Drake Carson is the quintessential cowboy. In charge of the family ranch, he knows the realities of this life, its pleasures and heartbreaks. Lately, managing the wild stallions on his property is wearing him down. When an interfering so-called expert arrives and starts offering her opinion, Drake is wary, but he can’t deny the longing—and the challenge—she stirs in him.

Luce Hale is researching how wild horses interact with ranch animals—and with ranchers. The Carson matriarch invites her to stay with the family, which guarantees frequent encounters with Drake, her ruggedly handsome and decidedly unwelcoming son. Luce and Drake are at odds from the very beginning, especially when it comes to the rogue stallion who’s stealing the ranch mares. But when Drake believes Luce is in danger, that changes everything—for both of them.

Praise for #1 New York Times bestselling author Linda Lael Miller

“Miller delights readers... The coming together of the two families was very well written and the characters are fraught with humor and sexual tension, which leads to a lovely HEA [happily ever after].”

—RT Book Reviews on The Marriage Season

“The Marriage Season is a wonderfully candid example of a contemporary western with the requisite ranch, horses, kids and dogs—wouldn’t be a Linda Lael Miller story without pets... The Brides of Bliss County novels do not have to be read in order but it would be a shame to miss some of the most endearing love stories that feature rugged, handsome cowboys.”

—Fresh Fiction

“Fans of Linda Lael Miller will fall in love with The Marriage Pact and without a doubt be waiting for the next installments... Her ranch-based westerns have always entertained and stayed with me long after reading them.”

—Idaho Statesman

“Miller has found a perfect niche with charming western romances and cowboys who will set readers’ hearts aflutter. Funny and heartwarming, The Marriage Pact will intrigue readers by the first few pages. Unforgettable characters with endless spunk and desire make this a must-read.”

—RT Book Reviews

“All three titles should appeal to readers who like their contemporary romances Western, slightly dangerous and graced with enlightened (more or less) bad-boy heroes.”

—Library Journal on the Montana Creeds series

“An engrossing, contemporary western romance... Miller’s masterful ability to create living, breathing characters never flags, even in the case of Echo’s dog, Avalon; combined with a taut story line and vivid prose, Miller’s romance won’t disappoint.”

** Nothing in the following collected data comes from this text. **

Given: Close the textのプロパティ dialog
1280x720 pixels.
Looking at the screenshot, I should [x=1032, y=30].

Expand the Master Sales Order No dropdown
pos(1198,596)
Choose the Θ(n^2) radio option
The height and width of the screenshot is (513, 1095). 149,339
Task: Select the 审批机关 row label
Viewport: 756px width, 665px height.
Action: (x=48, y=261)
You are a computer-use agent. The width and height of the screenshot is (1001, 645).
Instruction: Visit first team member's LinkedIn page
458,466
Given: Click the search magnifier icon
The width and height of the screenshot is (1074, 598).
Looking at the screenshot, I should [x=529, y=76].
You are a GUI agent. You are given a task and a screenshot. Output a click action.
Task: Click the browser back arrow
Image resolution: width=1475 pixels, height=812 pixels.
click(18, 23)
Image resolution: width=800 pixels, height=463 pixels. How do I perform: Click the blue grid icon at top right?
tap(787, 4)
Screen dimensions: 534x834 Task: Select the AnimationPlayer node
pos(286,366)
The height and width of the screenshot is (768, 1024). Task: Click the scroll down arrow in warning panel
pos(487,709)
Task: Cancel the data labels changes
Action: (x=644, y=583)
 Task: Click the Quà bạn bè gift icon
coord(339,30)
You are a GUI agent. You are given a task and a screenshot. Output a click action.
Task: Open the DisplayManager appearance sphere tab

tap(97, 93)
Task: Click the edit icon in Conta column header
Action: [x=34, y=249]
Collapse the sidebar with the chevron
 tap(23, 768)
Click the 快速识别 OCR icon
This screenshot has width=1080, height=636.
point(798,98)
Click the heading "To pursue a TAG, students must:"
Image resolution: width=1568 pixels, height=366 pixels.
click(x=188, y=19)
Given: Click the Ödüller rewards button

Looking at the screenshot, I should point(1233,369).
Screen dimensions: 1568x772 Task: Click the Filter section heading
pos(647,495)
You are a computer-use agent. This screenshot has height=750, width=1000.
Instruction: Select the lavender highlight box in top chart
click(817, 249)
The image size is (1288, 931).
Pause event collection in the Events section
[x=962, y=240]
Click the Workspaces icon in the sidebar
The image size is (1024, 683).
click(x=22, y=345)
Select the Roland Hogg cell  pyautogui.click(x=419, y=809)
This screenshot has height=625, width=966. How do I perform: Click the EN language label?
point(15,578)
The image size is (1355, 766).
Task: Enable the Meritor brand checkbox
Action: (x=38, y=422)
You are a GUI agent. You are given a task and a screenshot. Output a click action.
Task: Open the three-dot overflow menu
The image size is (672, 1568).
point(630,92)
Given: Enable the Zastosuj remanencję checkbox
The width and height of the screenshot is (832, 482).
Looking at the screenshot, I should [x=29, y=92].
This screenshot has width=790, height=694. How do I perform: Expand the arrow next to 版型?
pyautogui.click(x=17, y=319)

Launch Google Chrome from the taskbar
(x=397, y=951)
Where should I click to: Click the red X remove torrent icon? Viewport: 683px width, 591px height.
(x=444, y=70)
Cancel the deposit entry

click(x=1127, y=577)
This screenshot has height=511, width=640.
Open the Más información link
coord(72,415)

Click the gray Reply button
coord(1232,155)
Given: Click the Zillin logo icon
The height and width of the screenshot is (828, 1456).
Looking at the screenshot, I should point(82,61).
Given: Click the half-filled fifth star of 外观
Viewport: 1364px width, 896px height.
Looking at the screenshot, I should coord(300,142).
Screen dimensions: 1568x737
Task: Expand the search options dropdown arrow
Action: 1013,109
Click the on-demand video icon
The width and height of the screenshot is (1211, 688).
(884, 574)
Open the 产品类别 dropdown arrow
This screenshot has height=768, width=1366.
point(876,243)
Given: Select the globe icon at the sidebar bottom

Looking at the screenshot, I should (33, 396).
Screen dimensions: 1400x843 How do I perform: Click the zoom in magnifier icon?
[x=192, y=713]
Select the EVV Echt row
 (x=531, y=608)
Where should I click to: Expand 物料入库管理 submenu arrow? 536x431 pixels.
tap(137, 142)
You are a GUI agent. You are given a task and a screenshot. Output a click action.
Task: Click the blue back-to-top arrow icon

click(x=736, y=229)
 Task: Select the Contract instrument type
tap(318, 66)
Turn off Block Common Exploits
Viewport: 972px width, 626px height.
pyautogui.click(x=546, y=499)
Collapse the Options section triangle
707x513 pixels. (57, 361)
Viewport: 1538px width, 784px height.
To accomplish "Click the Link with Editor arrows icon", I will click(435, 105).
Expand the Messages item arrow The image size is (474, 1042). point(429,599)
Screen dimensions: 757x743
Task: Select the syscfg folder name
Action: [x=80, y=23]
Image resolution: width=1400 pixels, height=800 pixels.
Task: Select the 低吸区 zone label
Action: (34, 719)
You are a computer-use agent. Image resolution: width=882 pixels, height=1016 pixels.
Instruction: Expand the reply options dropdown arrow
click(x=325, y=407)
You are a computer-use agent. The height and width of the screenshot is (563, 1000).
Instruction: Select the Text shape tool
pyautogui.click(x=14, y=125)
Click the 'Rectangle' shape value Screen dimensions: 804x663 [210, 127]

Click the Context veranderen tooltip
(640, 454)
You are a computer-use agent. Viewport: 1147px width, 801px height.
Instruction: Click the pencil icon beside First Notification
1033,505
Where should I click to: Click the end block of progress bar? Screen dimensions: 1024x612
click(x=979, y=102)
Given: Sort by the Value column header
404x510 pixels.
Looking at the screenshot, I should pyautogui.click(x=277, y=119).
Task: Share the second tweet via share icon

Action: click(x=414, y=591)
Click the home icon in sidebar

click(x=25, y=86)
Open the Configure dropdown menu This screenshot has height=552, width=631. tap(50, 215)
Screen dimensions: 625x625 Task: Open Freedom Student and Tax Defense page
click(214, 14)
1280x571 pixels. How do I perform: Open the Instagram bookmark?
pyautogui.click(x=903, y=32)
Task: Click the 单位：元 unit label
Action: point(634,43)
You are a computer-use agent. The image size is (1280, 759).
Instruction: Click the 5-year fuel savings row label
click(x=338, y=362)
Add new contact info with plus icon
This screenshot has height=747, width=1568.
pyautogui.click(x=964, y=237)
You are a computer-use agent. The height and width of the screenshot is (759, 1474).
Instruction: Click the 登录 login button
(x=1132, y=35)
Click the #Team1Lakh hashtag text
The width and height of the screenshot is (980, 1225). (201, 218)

—Publishers Weekly on McKettrick’s Pride (starred review)

Always a Cowboy

Linda Lael Miller


www.millsandboon.co.uk

Dear Reader,

Welcome back to Mustang Creek, Wyoming, home of hot cowboys and the smart, beautiful women who love them.

Always a Cowboy is the story of Drake Carson, the second of the three Carson brothers, and Lucinda “Luce” Hale. Drake is a true cowboy with a ranch to run, plus stallion trouble and a mountain lion trying to wipe out his whole herd of cattle. He certainly has no time, or so he thinks, for the likes of Luce, a stranger and a trespasser to boot.

Luce is doing a postgraduate study, and her subject is wild mustangs and their interactions with livestock. She is one determined city woman, willing to climb over fences and hike for miles, rain or shine. Luce wants to know all about ranching, and ranchers—one in particular.

If you read the first book in this new trilogy, Once a Rancher, you’ll recognize a lot of the characters, and I hope you’ll feel right at home in their midst.

The third book in the series, Forever a Hero, features the youngest Carson brother, Mace, a combination cowboy/winemaker, and the woman whose life he once saved.

Ranch life runs deep with me; I live on my own modest little spread, called the Triple L, and we’ve got critters aplenty: five horses, two dogs and two cats. And those are just the official ones—we share the land with wild turkeys, deer and the occasional moose, and I wouldn’t live any other way.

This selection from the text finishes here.